▶ _What you need to do_
Copy out exactly the stretch of the listing below that begins at the line containing "Task: Click the" and ends at the line containing "The width and", and copy nothing outside it.

▶ _The data_

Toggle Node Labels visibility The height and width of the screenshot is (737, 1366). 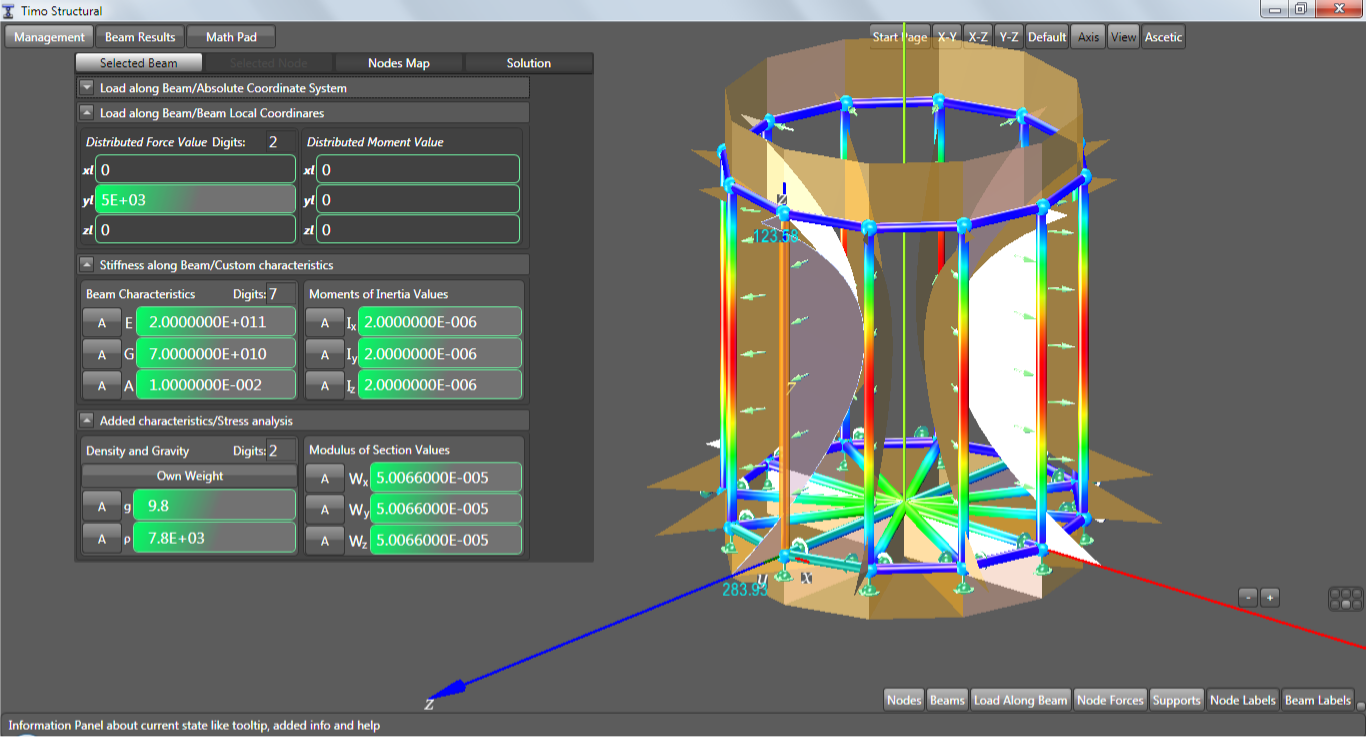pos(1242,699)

--

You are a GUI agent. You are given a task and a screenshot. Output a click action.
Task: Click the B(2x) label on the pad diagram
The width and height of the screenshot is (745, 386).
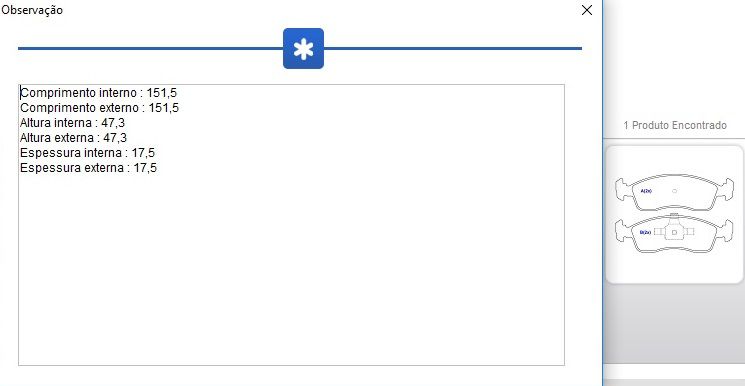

==

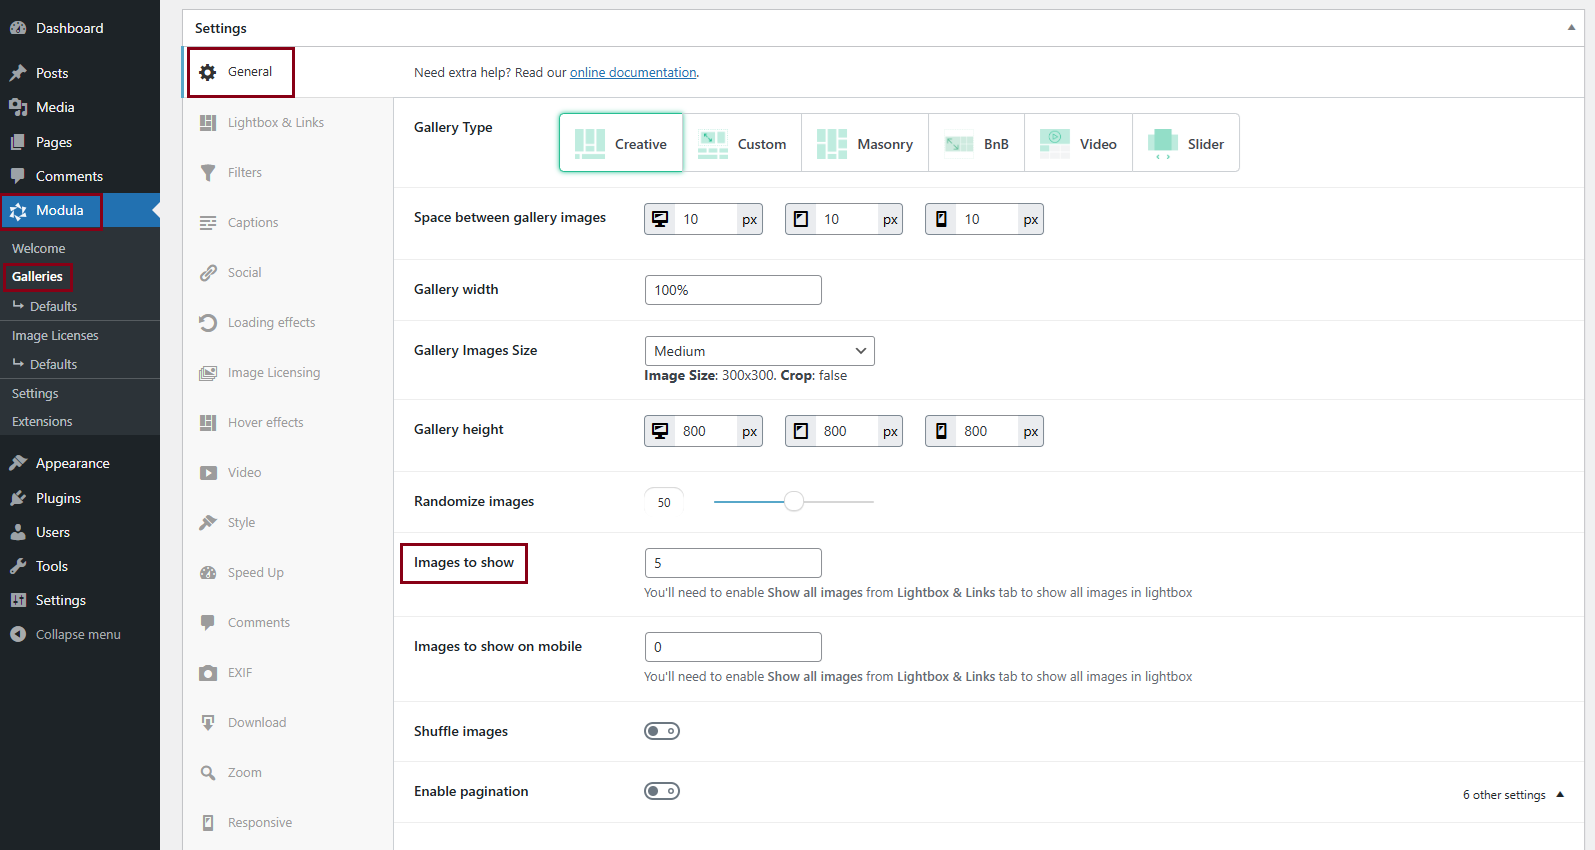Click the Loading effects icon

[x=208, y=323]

▶ _Result of this exercise_
Task: Click the B(2x) label on the pad diagram
The width and height of the screenshot is (745, 386).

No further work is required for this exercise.